__Task inputs__
▬▬▬

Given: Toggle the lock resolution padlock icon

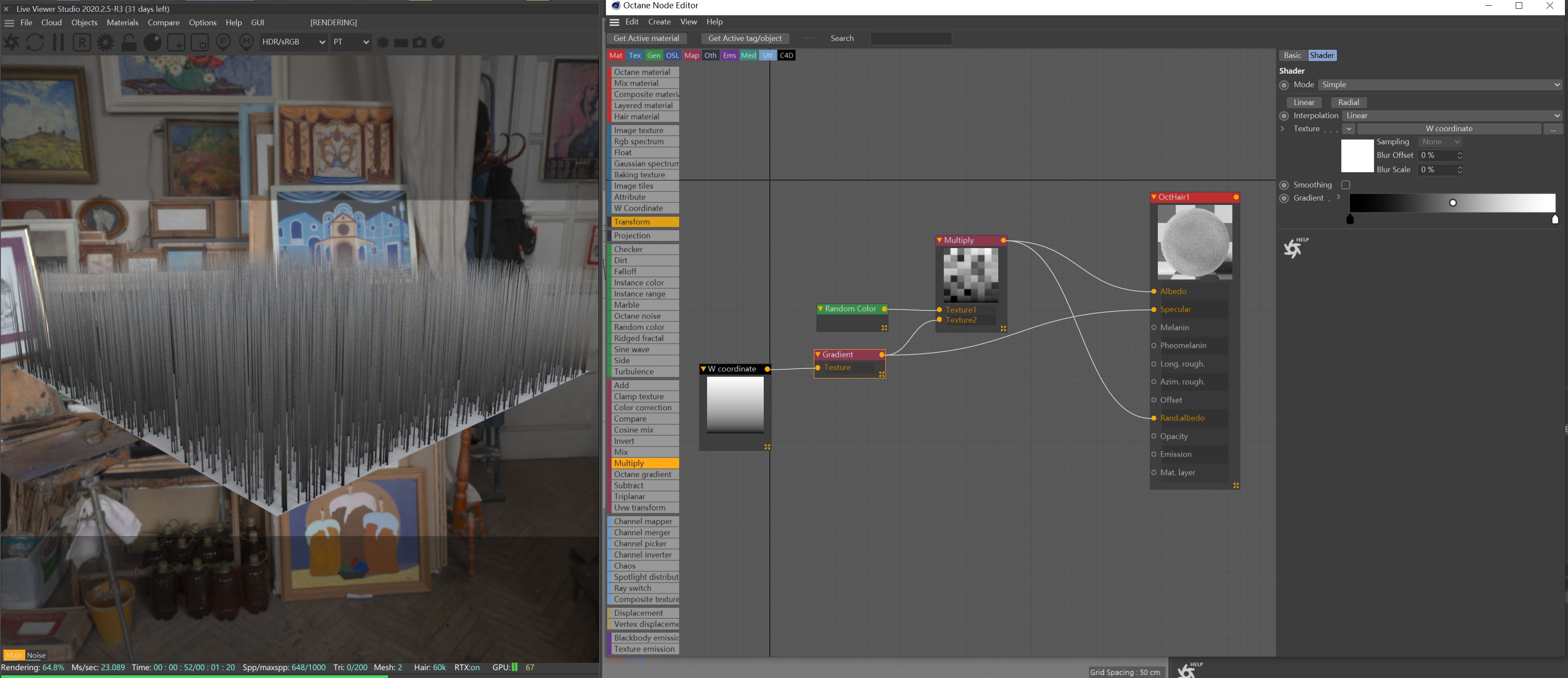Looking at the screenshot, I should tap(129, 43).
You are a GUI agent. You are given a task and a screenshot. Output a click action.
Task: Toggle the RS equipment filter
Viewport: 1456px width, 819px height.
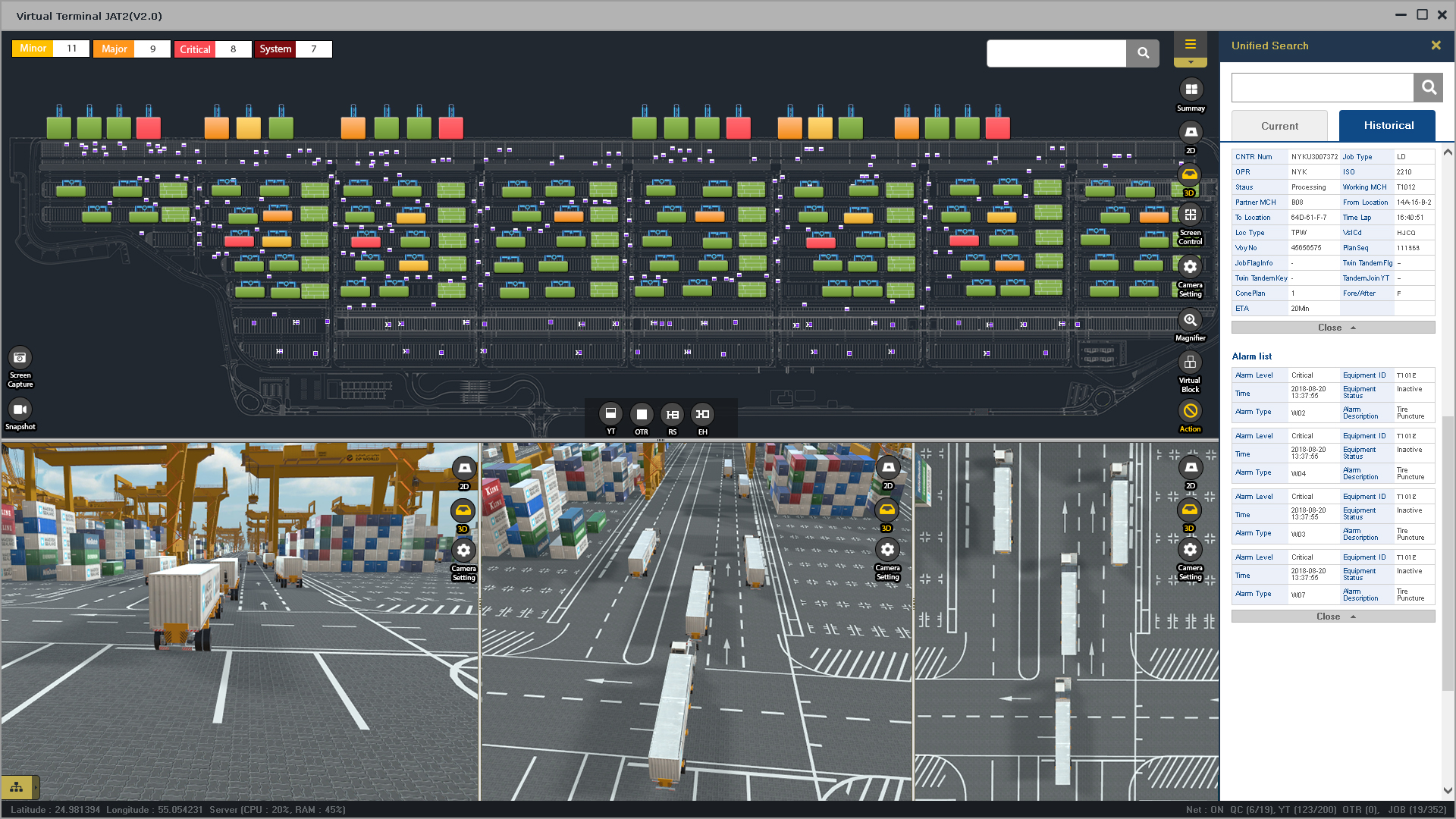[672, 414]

▬▬▬

__Assignment__
Print every line of the data exactly. Pictures do not belong in the copy.

__Answer for the task__
Given: Toggle the lock resolution padlock icon

Looking at the screenshot, I should tap(129, 43).
You are a GUI agent. You are given a task and a screenshot. Output a click action.
Task: Toggle the RS equipment filter
Viewport: 1456px width, 819px height.
[672, 414]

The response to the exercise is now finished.